Wenn Franz Morak sich in seinem Kommentar Sorgen macht um die ORF-Zukunft, so ist ihm zuzustimmen. Ebenso bei seiner Frage: "Wollen wir einen ORF, der zunehmend die Strategien Privater kopiert?" Nein, wollen wir nicht. Daher meint Morak zu Recht, die Zukunft des ORF könne nur "in einem starken, selbstbewussten öffentlich-rechtlichen Selbstverständnis liegen". Bravo! Aber warum erst jetzt? All das hatte schon SOS ORF gefordert. Daher ist rätselhaft, warum Morak von "politisch durchschaubarem Alarmismus à la SOS ORF" spricht und die Bürgeraktion mit der FPÖ in einen Topf wirft. Hier liegt ein Missverständnis vor. Wenn wer freien Auges von der FPÖ kaum mehr unterscheidbar ist, dann doch wohl die Morak-ÖVP.

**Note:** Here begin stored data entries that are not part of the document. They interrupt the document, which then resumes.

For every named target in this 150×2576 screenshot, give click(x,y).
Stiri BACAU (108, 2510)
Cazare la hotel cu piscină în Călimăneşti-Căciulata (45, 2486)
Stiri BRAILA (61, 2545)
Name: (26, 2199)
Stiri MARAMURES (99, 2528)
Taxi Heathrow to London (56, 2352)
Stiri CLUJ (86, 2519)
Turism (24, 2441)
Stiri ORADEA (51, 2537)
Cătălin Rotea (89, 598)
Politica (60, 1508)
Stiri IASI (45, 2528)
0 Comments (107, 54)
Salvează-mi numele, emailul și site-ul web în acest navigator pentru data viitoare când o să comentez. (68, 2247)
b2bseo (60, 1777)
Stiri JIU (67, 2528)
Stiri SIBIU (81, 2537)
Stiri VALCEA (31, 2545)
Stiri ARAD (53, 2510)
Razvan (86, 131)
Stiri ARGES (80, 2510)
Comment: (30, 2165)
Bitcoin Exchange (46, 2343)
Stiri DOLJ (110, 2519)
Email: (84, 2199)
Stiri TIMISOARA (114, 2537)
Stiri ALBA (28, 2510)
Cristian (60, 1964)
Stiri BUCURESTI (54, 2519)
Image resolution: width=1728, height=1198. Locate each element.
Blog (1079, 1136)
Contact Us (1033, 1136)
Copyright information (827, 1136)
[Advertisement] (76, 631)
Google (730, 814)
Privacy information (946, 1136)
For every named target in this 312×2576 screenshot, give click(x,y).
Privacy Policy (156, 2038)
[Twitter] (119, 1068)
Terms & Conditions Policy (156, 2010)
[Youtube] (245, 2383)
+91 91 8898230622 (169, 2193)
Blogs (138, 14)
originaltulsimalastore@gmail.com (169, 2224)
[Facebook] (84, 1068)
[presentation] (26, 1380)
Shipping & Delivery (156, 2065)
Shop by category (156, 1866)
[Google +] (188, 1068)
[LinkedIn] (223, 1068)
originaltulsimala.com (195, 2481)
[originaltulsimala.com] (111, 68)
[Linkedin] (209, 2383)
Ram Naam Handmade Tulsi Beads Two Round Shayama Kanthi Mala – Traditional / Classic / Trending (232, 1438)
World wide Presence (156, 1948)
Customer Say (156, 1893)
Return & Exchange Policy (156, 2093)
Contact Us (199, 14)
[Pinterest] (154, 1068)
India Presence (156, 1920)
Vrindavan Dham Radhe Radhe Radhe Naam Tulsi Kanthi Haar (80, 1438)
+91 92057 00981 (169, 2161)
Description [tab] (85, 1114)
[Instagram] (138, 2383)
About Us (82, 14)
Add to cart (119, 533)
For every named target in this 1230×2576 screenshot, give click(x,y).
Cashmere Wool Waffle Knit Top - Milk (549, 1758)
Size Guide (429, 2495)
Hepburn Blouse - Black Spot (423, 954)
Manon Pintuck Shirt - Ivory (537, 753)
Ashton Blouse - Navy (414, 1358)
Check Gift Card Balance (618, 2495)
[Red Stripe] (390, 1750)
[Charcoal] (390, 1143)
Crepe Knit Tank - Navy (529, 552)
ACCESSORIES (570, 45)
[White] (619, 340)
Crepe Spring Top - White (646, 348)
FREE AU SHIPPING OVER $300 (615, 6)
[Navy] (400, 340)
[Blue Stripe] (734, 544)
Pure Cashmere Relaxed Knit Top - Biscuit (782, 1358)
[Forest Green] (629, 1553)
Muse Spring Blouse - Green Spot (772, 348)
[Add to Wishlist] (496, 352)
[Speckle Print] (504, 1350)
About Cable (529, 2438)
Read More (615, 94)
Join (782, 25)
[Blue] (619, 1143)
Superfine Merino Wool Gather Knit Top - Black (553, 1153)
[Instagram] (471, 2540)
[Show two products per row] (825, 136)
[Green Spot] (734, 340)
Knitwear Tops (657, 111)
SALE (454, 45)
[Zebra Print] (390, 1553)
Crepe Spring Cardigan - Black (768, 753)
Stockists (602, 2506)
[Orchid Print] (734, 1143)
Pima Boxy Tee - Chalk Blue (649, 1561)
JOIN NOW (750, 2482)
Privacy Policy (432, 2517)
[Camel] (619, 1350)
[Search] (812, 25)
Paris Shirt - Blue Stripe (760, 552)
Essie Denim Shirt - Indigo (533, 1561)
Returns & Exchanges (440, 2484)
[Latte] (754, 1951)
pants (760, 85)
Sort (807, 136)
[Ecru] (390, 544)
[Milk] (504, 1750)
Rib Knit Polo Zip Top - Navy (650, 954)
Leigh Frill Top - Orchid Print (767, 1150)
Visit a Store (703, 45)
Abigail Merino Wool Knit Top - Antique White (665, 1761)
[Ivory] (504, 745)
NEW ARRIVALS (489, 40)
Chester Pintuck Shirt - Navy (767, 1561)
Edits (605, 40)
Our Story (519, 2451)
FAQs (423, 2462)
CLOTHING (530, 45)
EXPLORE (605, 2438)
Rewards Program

Morak spricht von "brutalem Quotenkurs" und weist auf den Montagabend auf ORF1 hin. Kann ihm wirklich entgangen sein, dass es sich hier um ein unerfreuliches, leider nicht beseitigtes Erbe der Lindner-Ära handelt? Und er greift die Information an. Ist ihm entgangen, wie die in der Lindner-Zeit war? Hätte er damals auch nur ein einziges Mal seine Stimme dagegen erhoben, er wäre heute glaubwürdiger mit seiner Kritik.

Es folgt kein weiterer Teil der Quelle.